Could you speak about how CrowdStrike is utilizing generative AI, such as with your Charlotte AI tool?
I think it’s going to revolutionize security. And the biggest area that I see us being able to revolutionize is taking that [Security Operations Center] Tier 1 analyst, and turning that person into a Tier 3 analyst. And taking their job duties, which may be eight hours a day, and allowing them to finish those eight hours in 10 minutes — because there’s just so much point-and-clicking and going through and investigating things. I think what Charlotte is going to be able to do is a take the the the the essence of CrowdStrike’s knowledge, which is a lot — and distill that into an AI technology, which then empowers our customers — and gives them the automation and leverage they need from a people perspective to do more with less, which is incredibly important. And I also think it changes a security workflow from a point-and-click to a generative workflow. [You can] have a conversation with Charlotte — ‘Tell me what the latest threats are? Tell me how that applies to my environment? Tell me the critical assets that they’re on? Generate a PowerShell script, which I can then deploy [as] a patch using Falcon Fusion — and then write a report at the end of the day.’ That would take somebody a whole day to do, that we could do in 10 minutes. We’re really excited about yet again moving the industry in a new direction — similar to what we did with Falcon when we released its initial capabilities centered around AI.

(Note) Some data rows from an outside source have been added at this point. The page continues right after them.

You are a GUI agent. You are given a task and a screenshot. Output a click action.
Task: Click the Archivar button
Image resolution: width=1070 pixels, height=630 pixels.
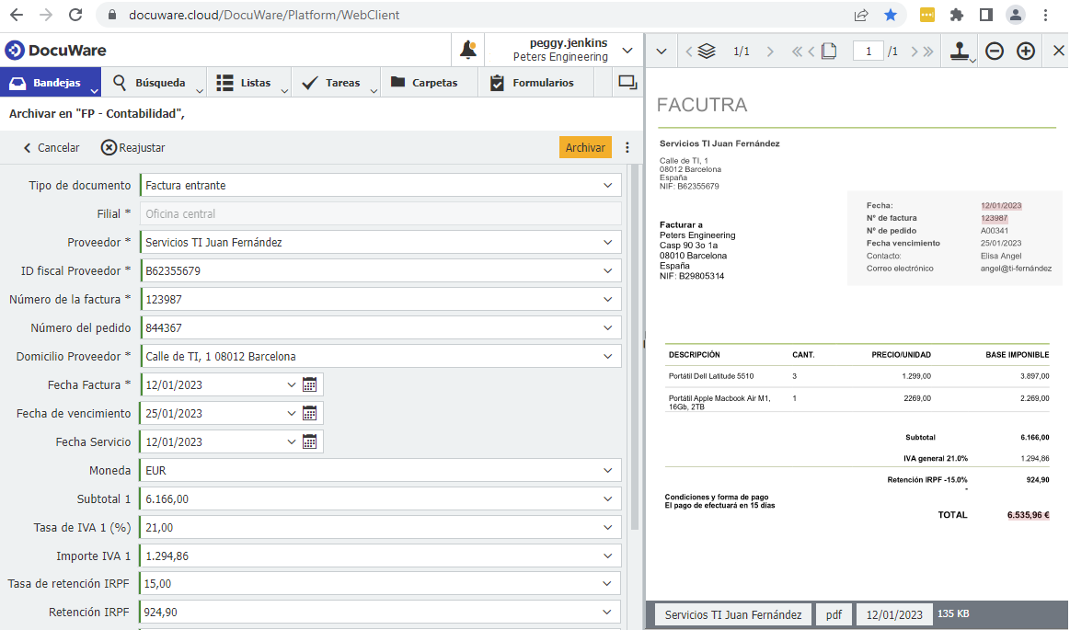585,148
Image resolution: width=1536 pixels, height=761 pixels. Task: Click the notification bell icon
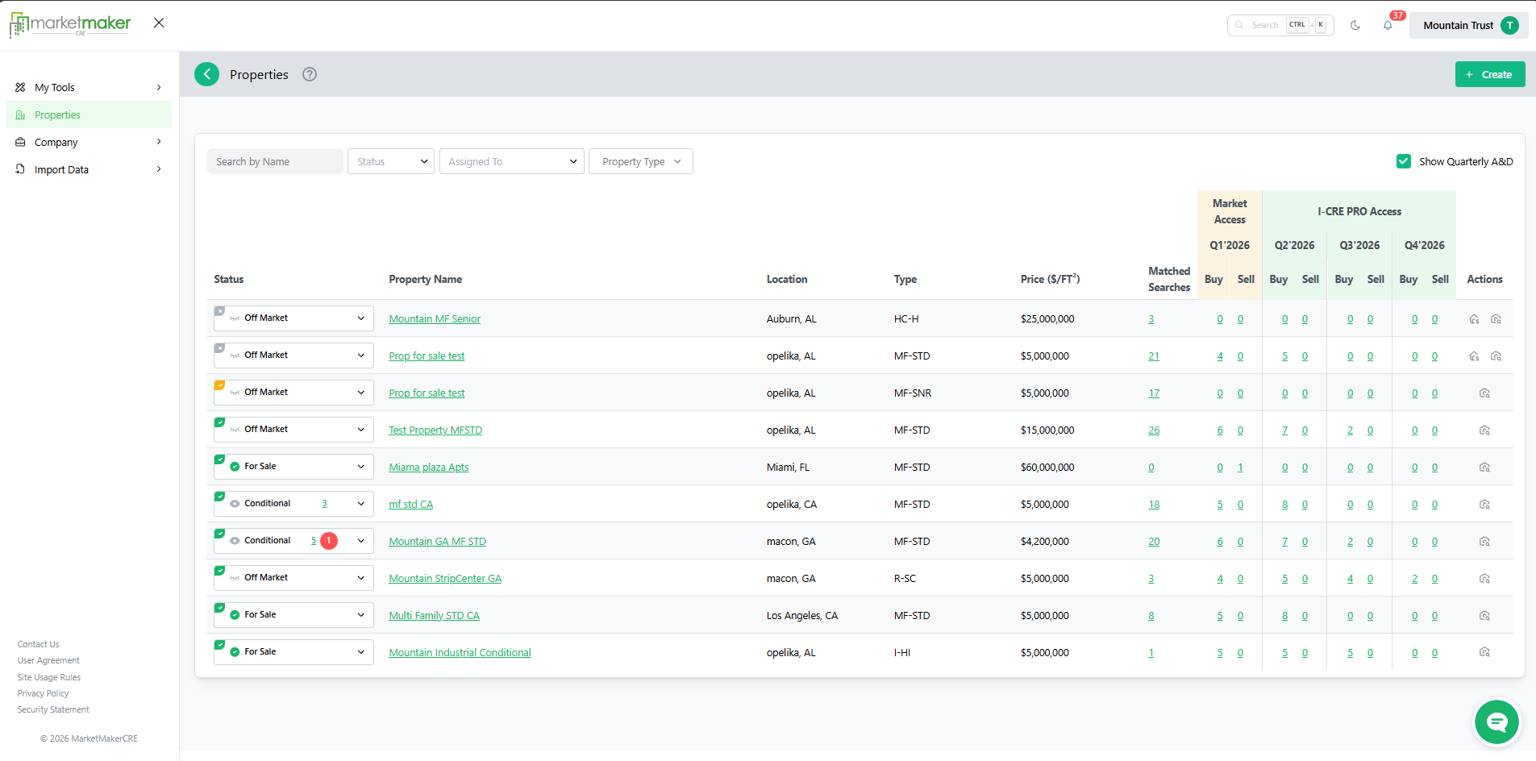coord(1388,26)
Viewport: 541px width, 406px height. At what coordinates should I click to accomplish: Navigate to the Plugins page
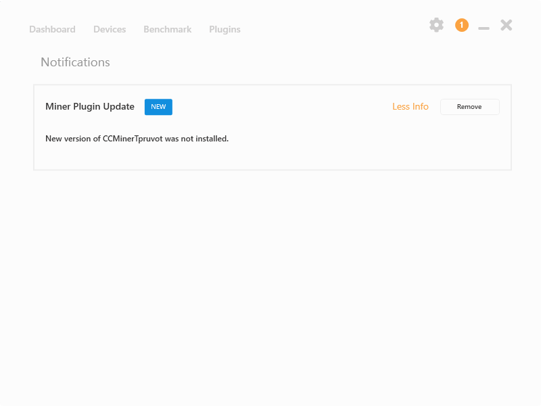(225, 29)
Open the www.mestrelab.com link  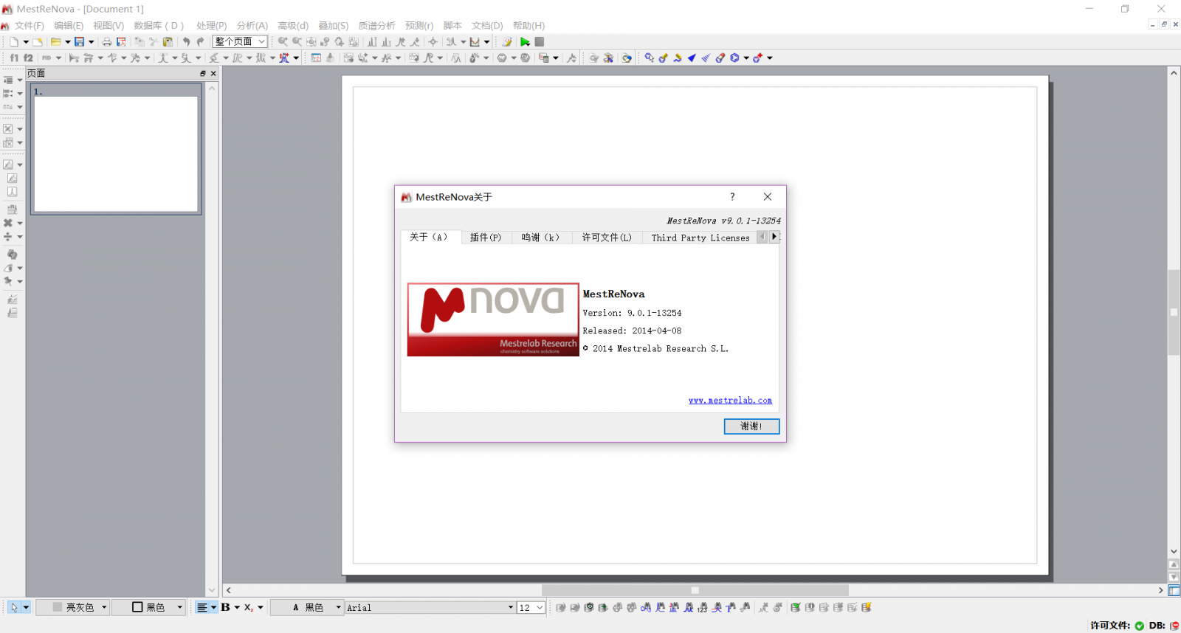[x=730, y=401]
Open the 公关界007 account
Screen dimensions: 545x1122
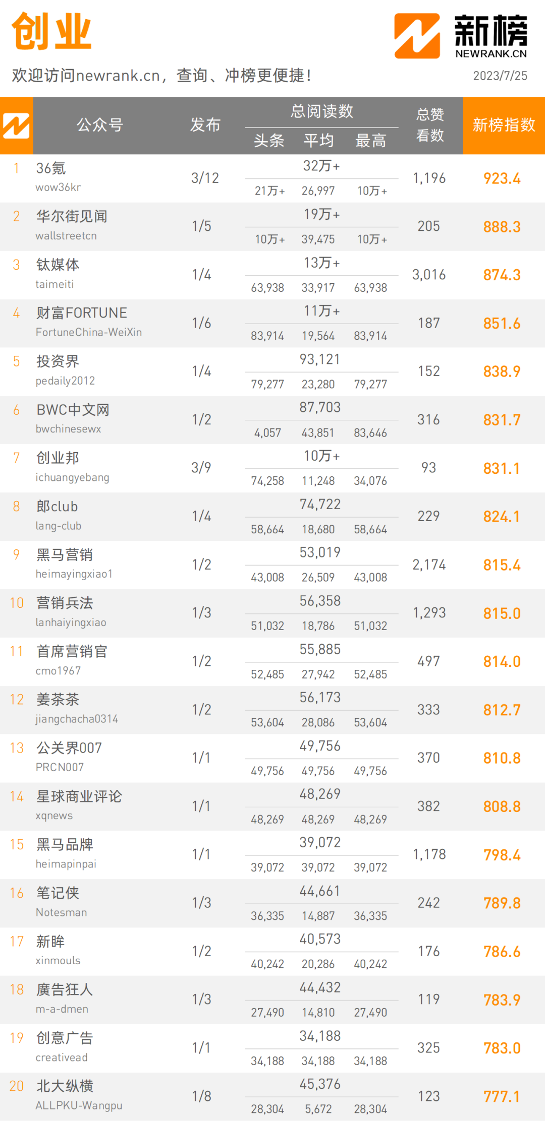click(x=69, y=748)
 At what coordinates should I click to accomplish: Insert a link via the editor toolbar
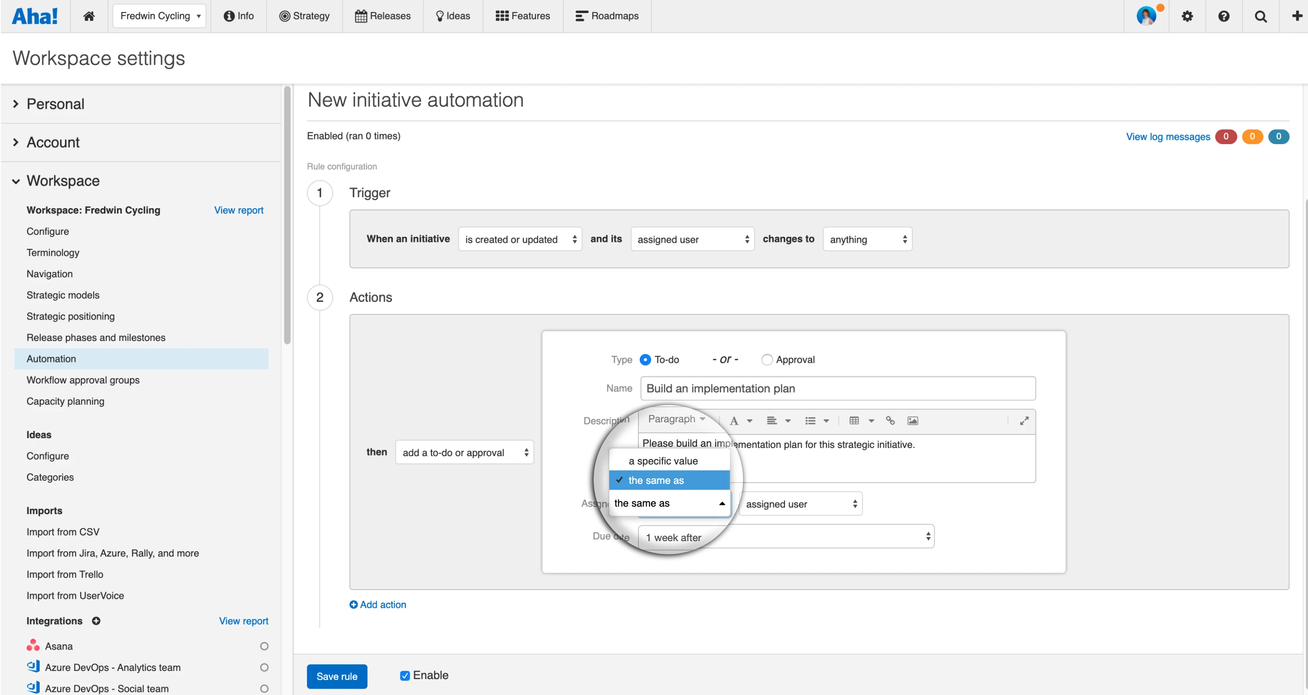coord(890,421)
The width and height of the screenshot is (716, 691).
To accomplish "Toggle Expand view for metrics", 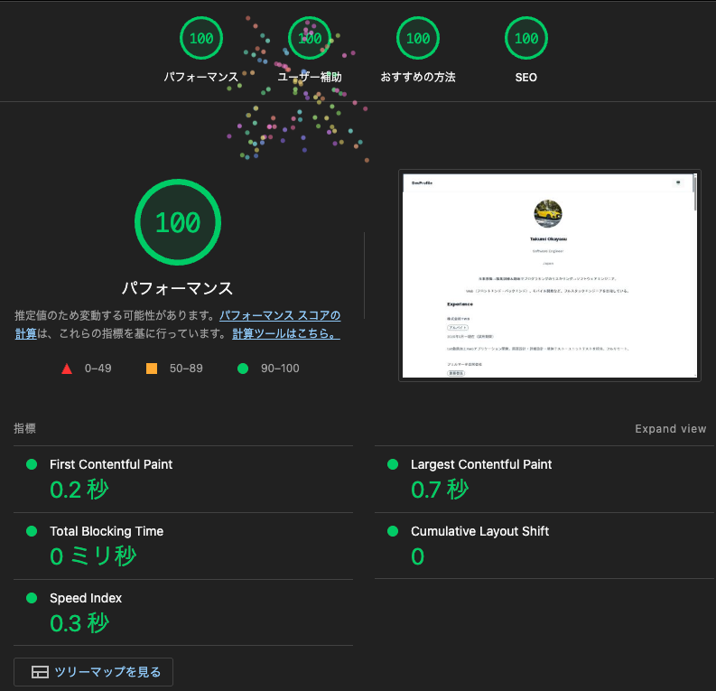I will point(670,429).
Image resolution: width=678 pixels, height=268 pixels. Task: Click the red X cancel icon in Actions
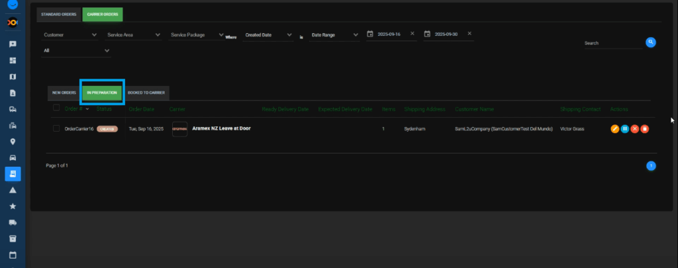click(x=635, y=128)
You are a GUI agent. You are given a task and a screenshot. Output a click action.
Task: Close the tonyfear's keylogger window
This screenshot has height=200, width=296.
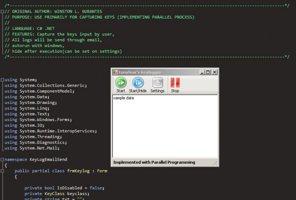tap(214, 72)
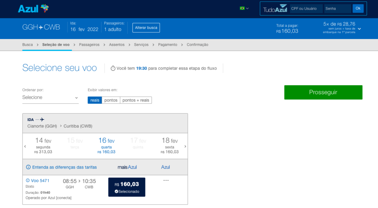
Task: Switch price display to pontos + reais
Action: pos(136,100)
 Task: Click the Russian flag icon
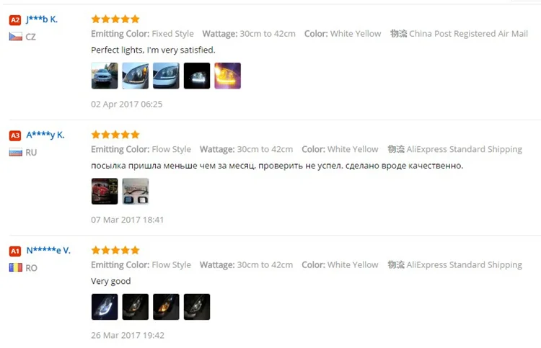pos(16,152)
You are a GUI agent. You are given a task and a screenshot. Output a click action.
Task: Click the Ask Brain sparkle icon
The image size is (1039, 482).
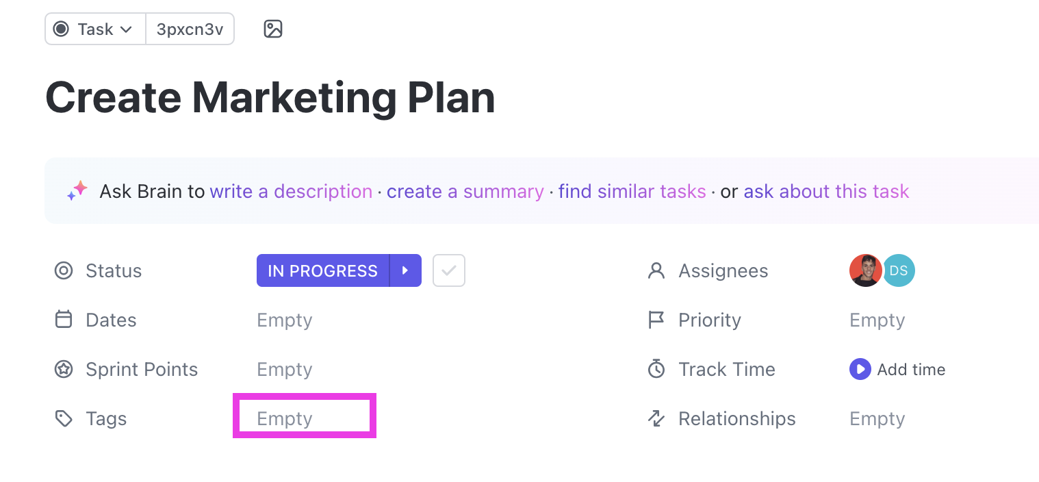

What are your goals right now for expanding more broadly within the IT space, such as into areas like observability?
That’s something we’re continuing to look at in a lot of fine detail. What we found is that with customers who use our technology [for cybersecurity], what happens over time is that the IT teams get wind of this technology and start to ask a few questions. And many times it’s like, ‘I didn’t realize that Falcon can actually do that.’ To give you a good example, in COVID, when everyone had their systems at home, the IT teams were scrambling on how they were going to update the systems and how they were going to reset the passwords. And they were actually using the Falcon technology to administer the systems. So what we found over time is that the IT teams have been wanting more and more of CrowdStrike. They want more visibility into the assets, they want more control. They want the ability to drive automation beyond just security tasks.
And security is a big market, but IT has an even bigger budget.
We’re $100 billion-plus just in security TAM [total addressable market]. If you add IT as a new pool of dollars, it’s massive. So we think that’s really compelling. And we think the ability to leverage this agent is really valuable beachfront that we have. Customers want to do more with less. They want less agents. We’ve got the most-efficient and capable agent out there—it just happens to be that we deliver security through it. But it doesn’t mean that we can’t deliver other IT outcomes using our technology.